▶ Entries shown
::::::::

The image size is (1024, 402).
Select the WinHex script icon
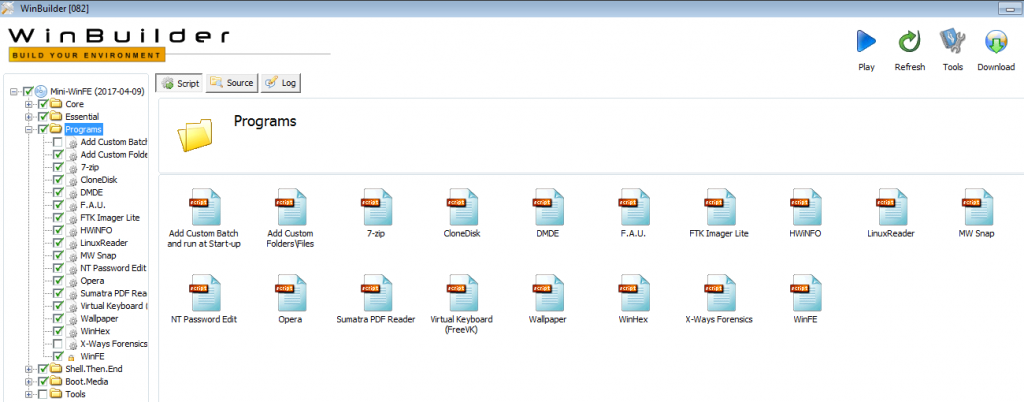click(x=634, y=293)
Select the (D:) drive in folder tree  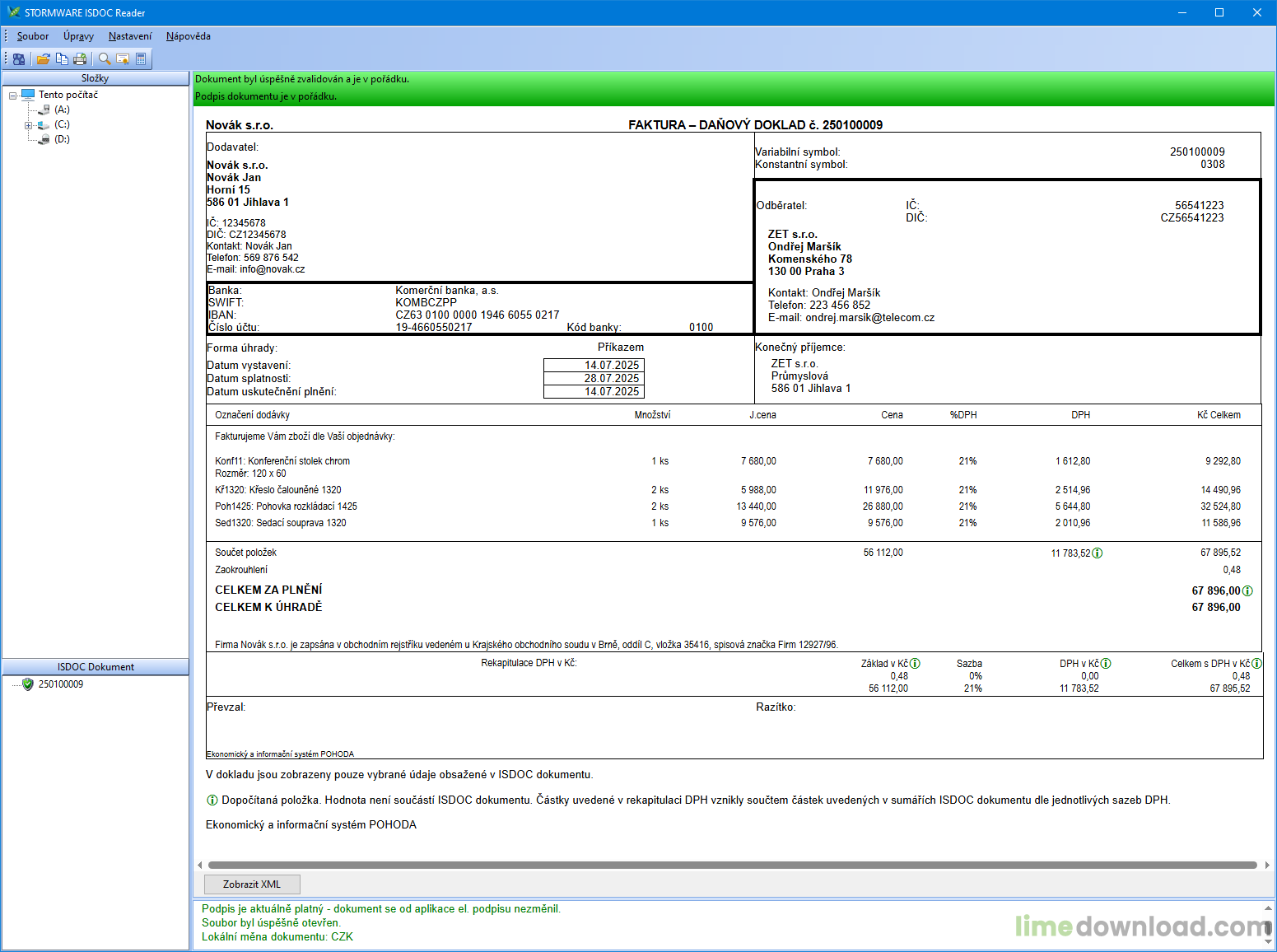click(x=62, y=139)
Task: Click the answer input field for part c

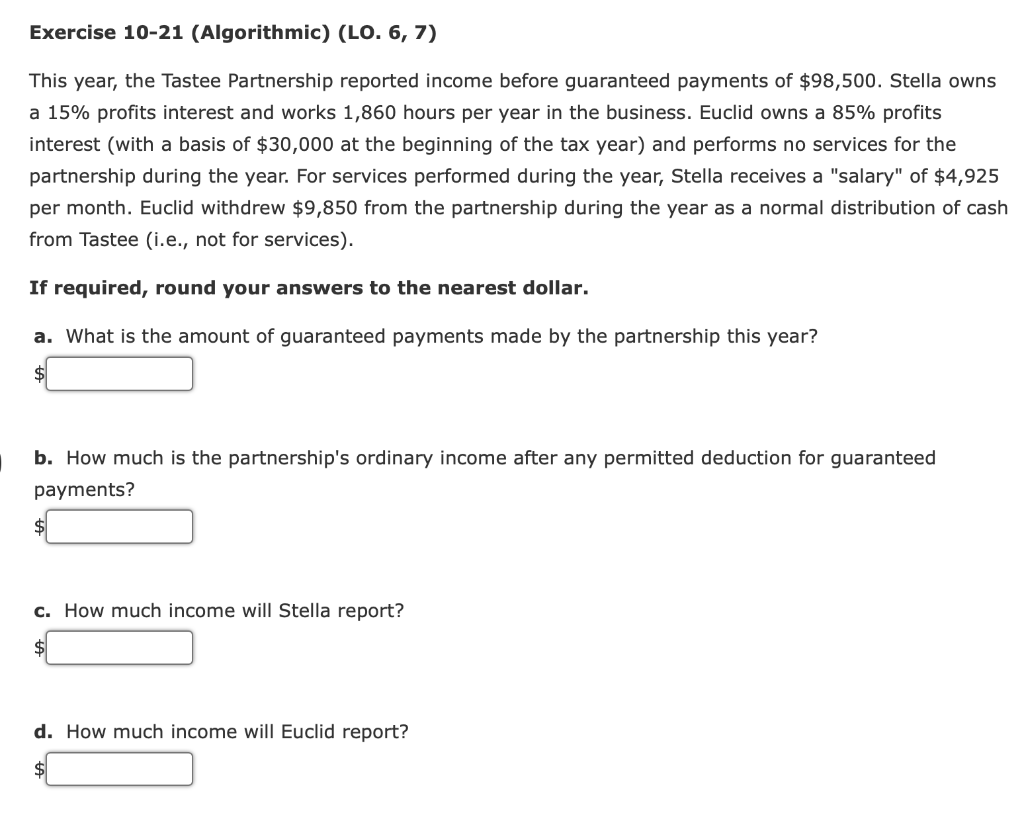Action: tap(119, 647)
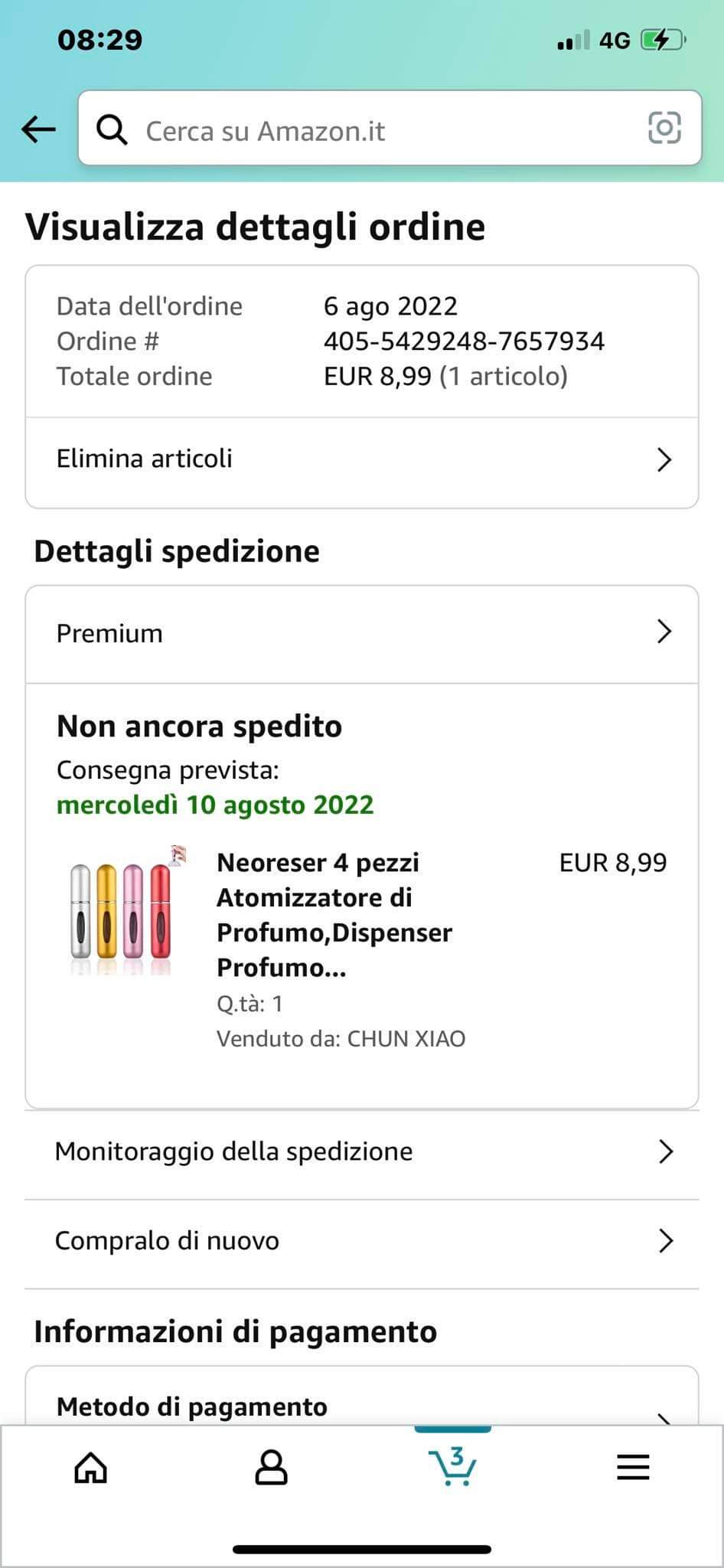Image resolution: width=724 pixels, height=1568 pixels.
Task: Open the hamburger menu icon
Action: [x=633, y=1467]
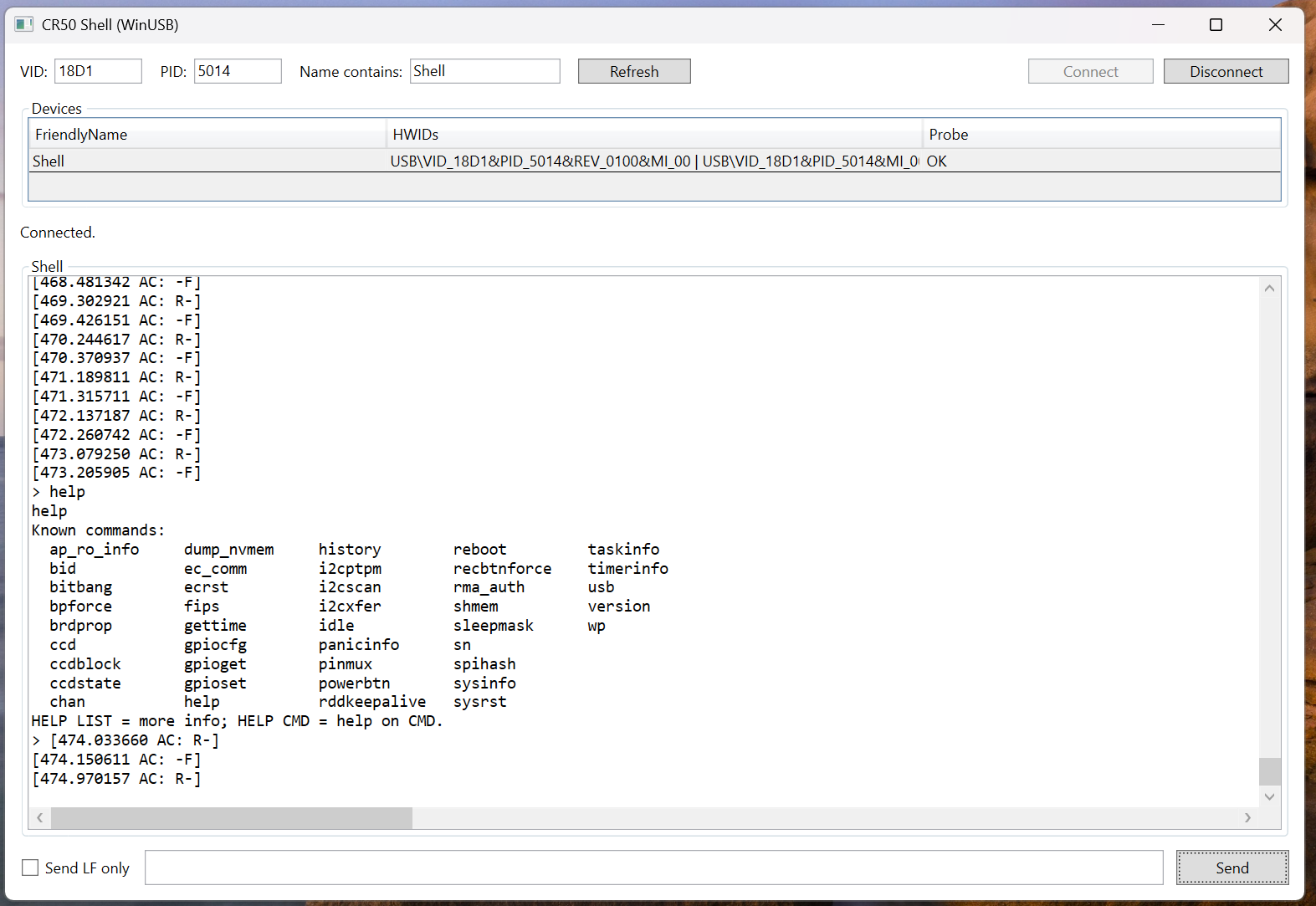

::::::::

▶ Instructions to follow
Locate each line in the material above that contains the word "Task" and copy those lines.

▶ Result
Task: Click the answer input field for part c
Task: Open the hamburger menu icon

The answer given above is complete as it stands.